- [Work to complete]:
Return every line of the records below that contains the word "icon", where case counts.

- [Stored records]:
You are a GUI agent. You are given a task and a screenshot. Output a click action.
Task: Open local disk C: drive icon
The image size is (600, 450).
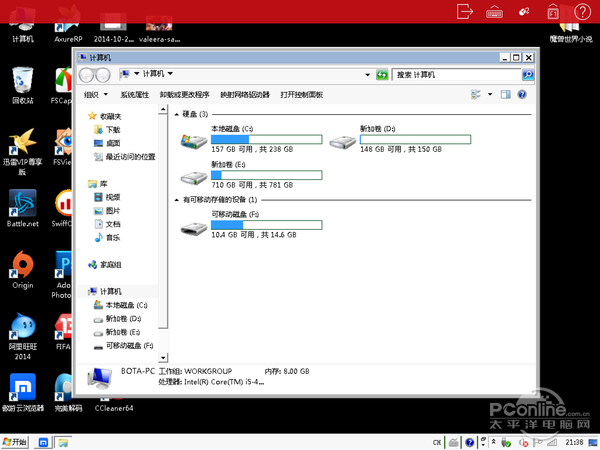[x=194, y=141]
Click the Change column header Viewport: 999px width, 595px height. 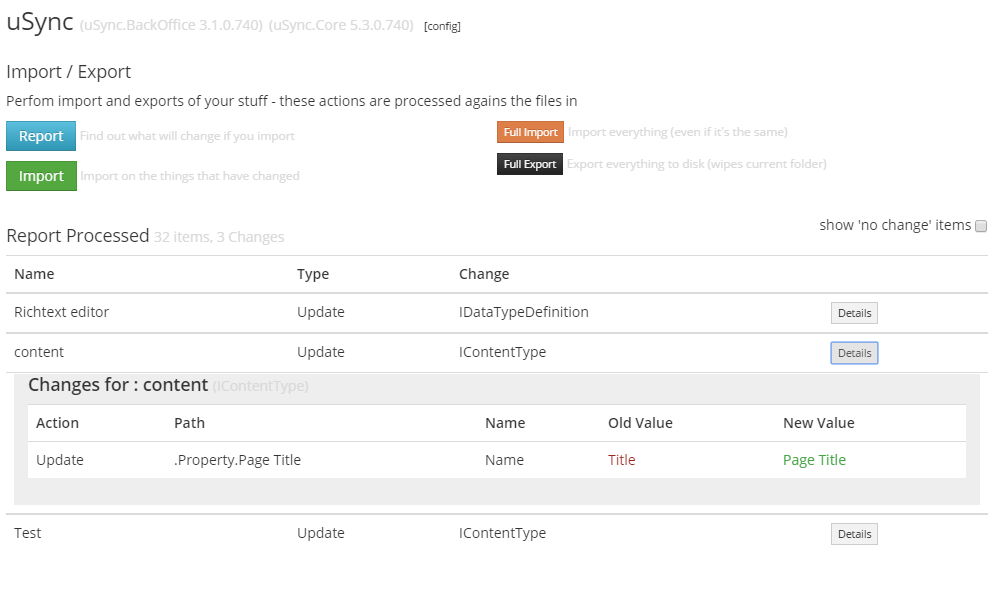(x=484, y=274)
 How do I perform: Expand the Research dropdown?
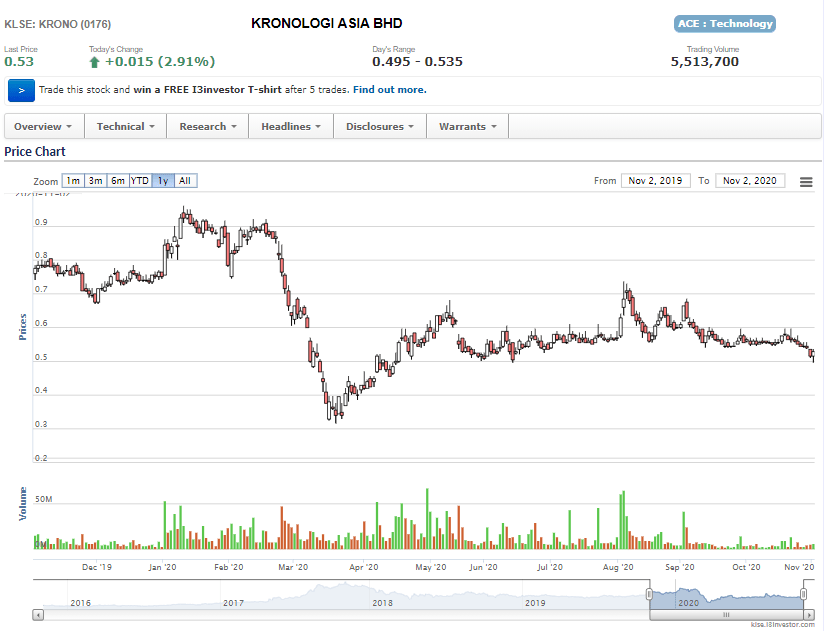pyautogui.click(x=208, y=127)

==

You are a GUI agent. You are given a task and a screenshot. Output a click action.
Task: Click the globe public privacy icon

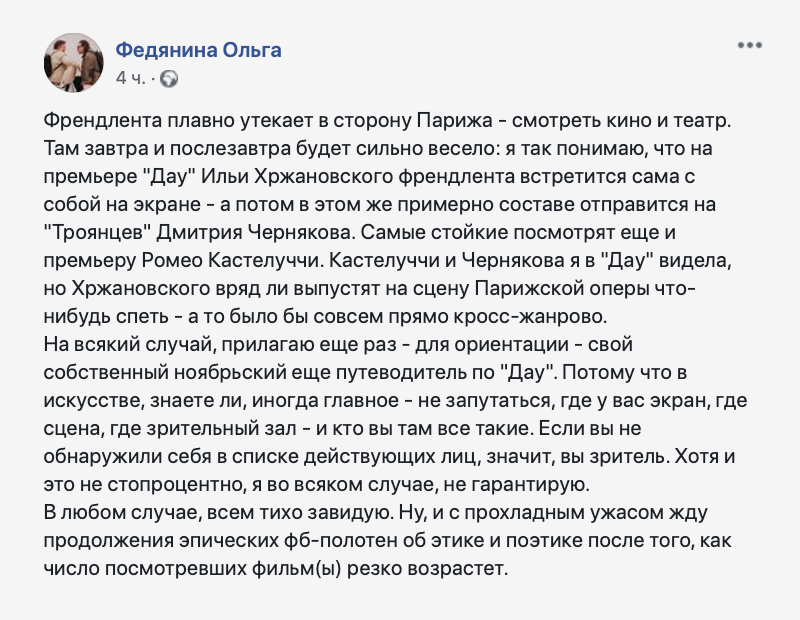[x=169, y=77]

...

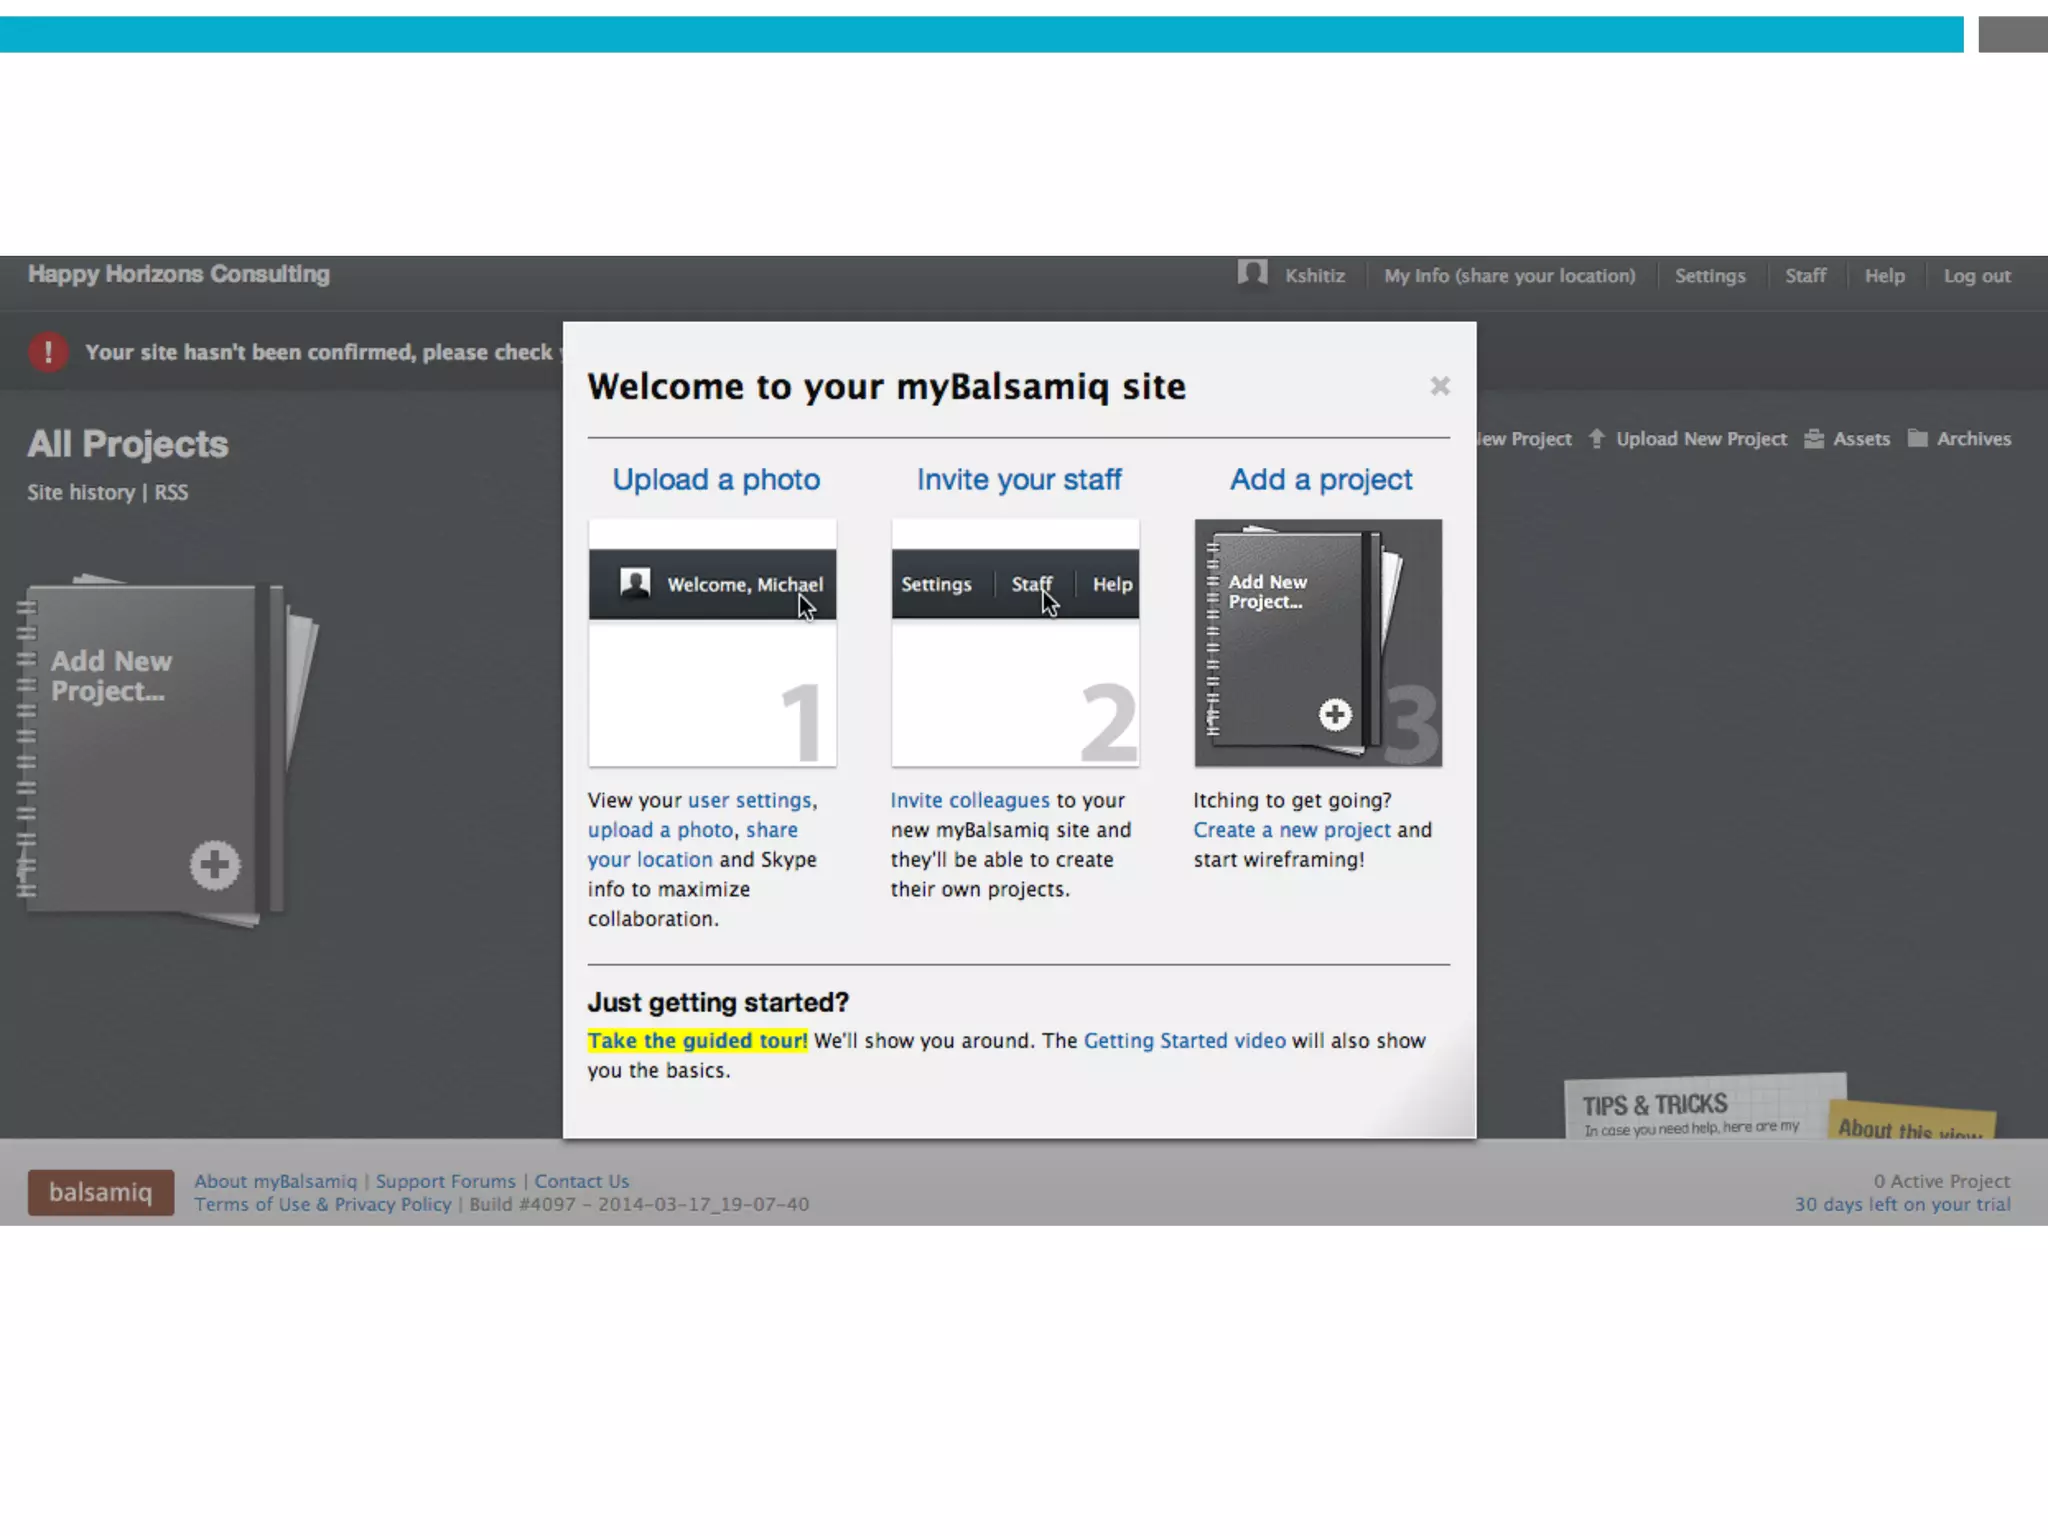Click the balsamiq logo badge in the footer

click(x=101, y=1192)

- [Solution for this problem]:
Task: Open local disk C: drive icon
Task: Click the globe public privacy icon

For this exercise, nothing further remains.